Опасаясь огорчить Марка, Женевьева не решалась поведать ему о недостатках в хозяйстве, особенно ощутимых после ссоры с г-жой Дюпарк. Раньше бабушка одевала Луизу, делала подарки, выручала в трудные дни, когда жалованье кончалось. Теперь, раз они жили в Майбуа, чуть не дверь в дверь, она могла бы оказывать им постоянную помощь. К тому же как тяжело было знать, что она совсем рядом, и отворачиваться при встрече с ней! Уже несколько раз Луиза, заметив старуху на улице, протягивала к ней ручонки и звала ее, — что она понимала в три года? И вот наступила неизбежная развязка: как-то раз Женевьева возвратилась домой совсем расстроенная, — она бросилась целовать мать и бабушку на площади Капуцинов, вслед за Луизой, простодушно кинувшейся к ним в объятия.
Выслушав это признание, Марк поцеловал ее с доброй улыбкой.
— Это, право, чудесно, мой друг, я рад за тебя и за нашу Луизу; примирение должно было состояться — ведь ты не считаешь меня таким уж извергом: если я поссорился с твоей бабушкой и матерью, неужели я захочу, чтобы и ты на них сердилась?
— Конечно, нет, мой друг. Но ведь неудобно жене бывать там, куда не ходит муж.
— Что же тут неудобного? Я оберегаю семейный мир и думаю, лучше мне не видеться с твоей бабушкой, ведь нам с ней все равно не сговориться. Но почему бы тебе с ребенком время от времени не навещать ее и твою мать?
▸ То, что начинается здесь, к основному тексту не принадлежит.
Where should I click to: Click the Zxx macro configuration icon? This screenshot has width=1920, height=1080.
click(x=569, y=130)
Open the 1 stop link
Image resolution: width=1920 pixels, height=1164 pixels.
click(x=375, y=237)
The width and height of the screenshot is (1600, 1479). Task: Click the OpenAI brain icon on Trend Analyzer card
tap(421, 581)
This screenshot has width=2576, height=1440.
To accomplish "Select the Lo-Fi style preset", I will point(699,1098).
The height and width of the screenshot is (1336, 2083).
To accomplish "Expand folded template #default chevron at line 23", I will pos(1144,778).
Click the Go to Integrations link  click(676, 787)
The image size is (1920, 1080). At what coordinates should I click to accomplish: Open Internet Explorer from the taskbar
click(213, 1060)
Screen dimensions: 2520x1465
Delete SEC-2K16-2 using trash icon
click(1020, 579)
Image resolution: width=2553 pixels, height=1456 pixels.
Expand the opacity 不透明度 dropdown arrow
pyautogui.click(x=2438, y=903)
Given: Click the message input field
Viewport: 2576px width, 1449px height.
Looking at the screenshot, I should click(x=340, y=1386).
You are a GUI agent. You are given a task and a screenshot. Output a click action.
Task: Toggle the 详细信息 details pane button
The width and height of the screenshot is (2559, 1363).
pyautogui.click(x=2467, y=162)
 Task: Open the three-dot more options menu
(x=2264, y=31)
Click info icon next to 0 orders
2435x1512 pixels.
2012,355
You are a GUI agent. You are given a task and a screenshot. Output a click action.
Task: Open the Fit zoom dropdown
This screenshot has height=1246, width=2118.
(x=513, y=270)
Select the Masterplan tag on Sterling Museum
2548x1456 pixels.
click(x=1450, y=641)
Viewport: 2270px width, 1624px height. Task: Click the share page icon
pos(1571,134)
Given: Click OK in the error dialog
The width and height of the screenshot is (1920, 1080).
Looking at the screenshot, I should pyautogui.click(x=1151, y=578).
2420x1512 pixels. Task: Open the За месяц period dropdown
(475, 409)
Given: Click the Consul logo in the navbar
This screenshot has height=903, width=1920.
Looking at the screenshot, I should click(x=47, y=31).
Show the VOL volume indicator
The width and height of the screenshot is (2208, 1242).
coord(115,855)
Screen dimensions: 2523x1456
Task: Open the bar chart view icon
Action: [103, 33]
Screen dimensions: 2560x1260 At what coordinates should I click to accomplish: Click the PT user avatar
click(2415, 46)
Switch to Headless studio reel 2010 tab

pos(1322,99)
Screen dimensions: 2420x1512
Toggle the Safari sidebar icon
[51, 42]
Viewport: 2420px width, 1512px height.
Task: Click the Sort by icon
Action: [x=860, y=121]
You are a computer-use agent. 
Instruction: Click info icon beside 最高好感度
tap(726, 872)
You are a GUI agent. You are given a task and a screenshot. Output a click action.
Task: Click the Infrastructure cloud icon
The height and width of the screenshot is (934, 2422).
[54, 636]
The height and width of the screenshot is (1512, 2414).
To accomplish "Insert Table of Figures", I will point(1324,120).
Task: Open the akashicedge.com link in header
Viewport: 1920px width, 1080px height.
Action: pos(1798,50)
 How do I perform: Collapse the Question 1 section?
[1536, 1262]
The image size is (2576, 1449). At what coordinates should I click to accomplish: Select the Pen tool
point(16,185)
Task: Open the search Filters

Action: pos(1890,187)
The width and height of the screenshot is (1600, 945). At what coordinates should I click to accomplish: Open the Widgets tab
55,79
Лицо Женевьевы стало серьезным, и, опустив глаза, она задумалась. Потом слегка вздрогнула.
— Я предпочла бы не ходить к бабушке без тебя. Когда мы вместе, я чувствую себя крепче… Впрочем, ты прав: я понимаю, как тяжело было бы тебе сопровождать меня к ним; с другой стороны, теперь мне трудно с ними порвать.
С тех пор так и повелось: Женевьева стала раз в неделю ходить с Луизой к г-же Дюпарк и г-же Бертеро, в их домик на площади Капуцинов. Они проводили там около часа, пока Марк был занят в школе. При встрече с дамами Марк издали кланялся им.
За два года, несмотря на враждебную среду и бесчисленные неприятности, Марку удалось, проявляя беспримерное терпение и добродушие, завоевать расположение учеников. У него был незаурядный дар, он родился преподавателем, — чтобы дети его понимали, он сам становился с ними ребенком. Он был всегда весел, охотно с ними играл, делался их товарищем, старшим братом. Ему помогало умение отрешиться от своей учености, сделать науку доступной этим юным, слабо развитым умам, находить слова, которые все объясняли, словно он сам был еще невеждой и вместе с ними радовался, узнавая нечто новое. Обширная, перегруженная школьная программа включала чтение, письмо, грамматику, орфографию, счет, историю, географию, начатки естествознания, пение, гимнастику, агрономию, ручной труд, мораль, гражданское воспитание, и Марк старался все охватить, добиваясь, чтобы дети понимали его до конца. Он придерживался такой системы преподавания, при которой никакое знание не пропадало даром, дети должны были твердо усвоить решительно все, истина делалась для них очевидной, она питала развивающиеся умы, становясь плотью и кровью подрастающего поколения.